Scientists recovered a sediment trap, which provided autumn and early winter data; a time when there is usually no research on the white continent. The records obtained are considered unique.

The sediment trap is a cylinder that captures particulate matter that falls over an area of the seabed over an interval of time. © Paulina Möller.
Andrea Navarro, IDEAL Center. In the summer of 2019, a group of Chilean and foreign scientists arrived in South Bay, Doumer Island, Antarctica, to install a monitoring system that would allow them to obtain data for twelve months on the physical, chemical and biological characteristics of the water in depth. With this they could study the effect of the contribution of fresh water produced by the melting of glaciers in Antarctic bays.
These are researchers from the Center for Dynamic Research on High Latitudes Marine Ecosystems (IDEAL) of the Austral University of Chile (UACh) and the Institute of Marine Sciences (ICM-CSIC) of Barcelona, Spain, who managed to recover after a year, in February 2020, a sediment trap, an oceanographic instrument that was submerged 200 meters deep. The rescue was carried out within the framework of the 56 Antarctic Scientific Expedition (ECA) organized by the Chilean Antarctic Institute (INACh).
The sediment trap is a cylinder that captures particulate matter that falls over an area of the seabed over an interval of time. The information it provides helps to quantify the flow and type of particles in the water column. Scientists chose South Bay for its installation, because it is an area that has great glacial and oceanic influence and, therefore, represents very well the polar environmental conditions. In addition to this, it is found in the Antarctic Peninsula where the effect of global warming is more evident than in many regions of the world.
The records obtained are of particular relevance because most of the oceanographic scientific work in Antarctica has been carried out in open water. However, there is little knowledge of the flow of particles over annual cycles in coastal systems and the potential impact that the retreat of glaciers, caused largely by global warming, will have on them.
Although the original plan contemplated that the sediment trap would collect samples throughout the year, it did so only in the first semester, specifically between February and July 2019. This because the lithium batteries were depleted earlier than expected.

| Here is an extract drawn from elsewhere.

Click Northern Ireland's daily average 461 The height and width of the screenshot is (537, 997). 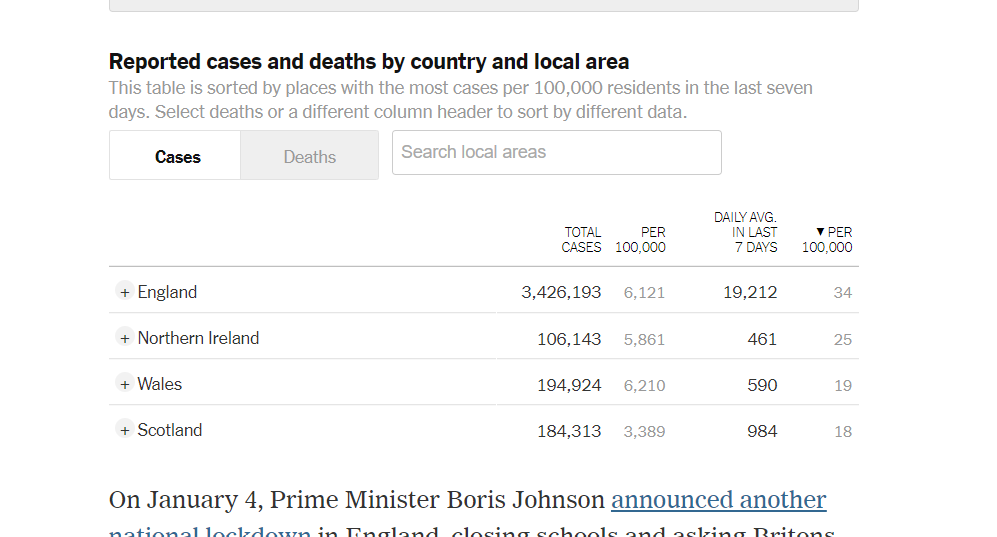coord(762,339)
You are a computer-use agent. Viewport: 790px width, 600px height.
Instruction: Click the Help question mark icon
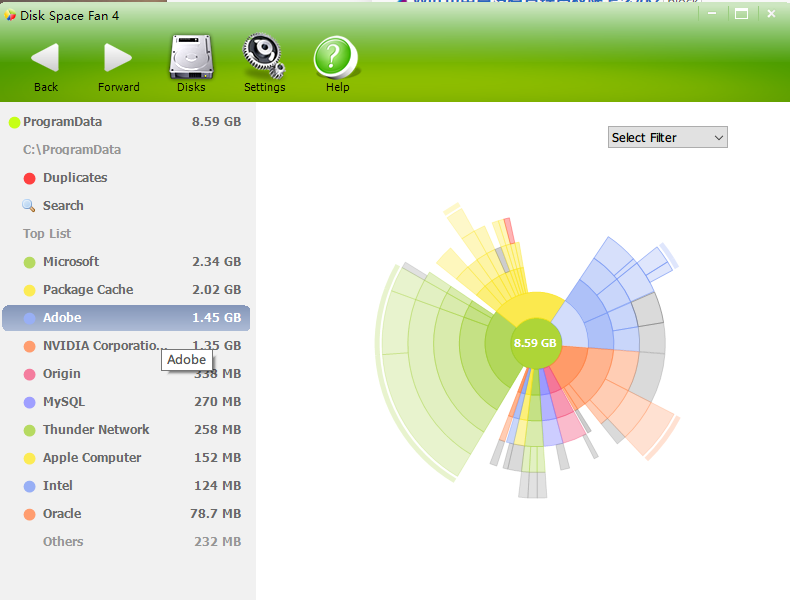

The records obtained are of particular relevance because most of the oceanographic scientific work in Antarctica has been carried out in open water. © Paulina Möller.
“Despite the batteries’ problem, it is positive news because we obtained records of all the autumn and the beginning of winter, a season which it is hardly sampled in Antarctica. South Bay is an area where melting ice is rapidly changing. From this perspective, this data set is very valuable and unique because it represents a season that has been little studied,” explains ICM-CSIC researcher and rescue leader, Dr. Enrique Isla. “Once we analyze the samples, we hope to find information to help us better understand how this ecosystem behaves in the transition period between summer and winter, when the biological machinery begins to slow down its production and dynamic rate,” he adds.
Equipment corrosion
Although the sediment trap was successfully rescued, the researchers had to overcome their own setbacks of carrying out scientific activities at sea. The anchor in which the oceanographic instrument was installed also had temperature, salinity and oxygen sensors and a carbon dioxide pressure sensor.
One of the shackles that held this equipment together to the main anchor line was completely destroyed due to corrosion. As a result, the devices were detached and, therefore, valuable data that would help to understand the dynamics of the marine ecosystems of the Antarctic bays was lost.
“Despite the loss, we will try to anchor in the following 2021 summer campaign a new set of sensors that allows us to report on the role of photosynthesis in carbon absorption by coastal environments in Antarctica,” concluded the oceanographer from the IDEAL Center, Dr. José Luis Iriarte.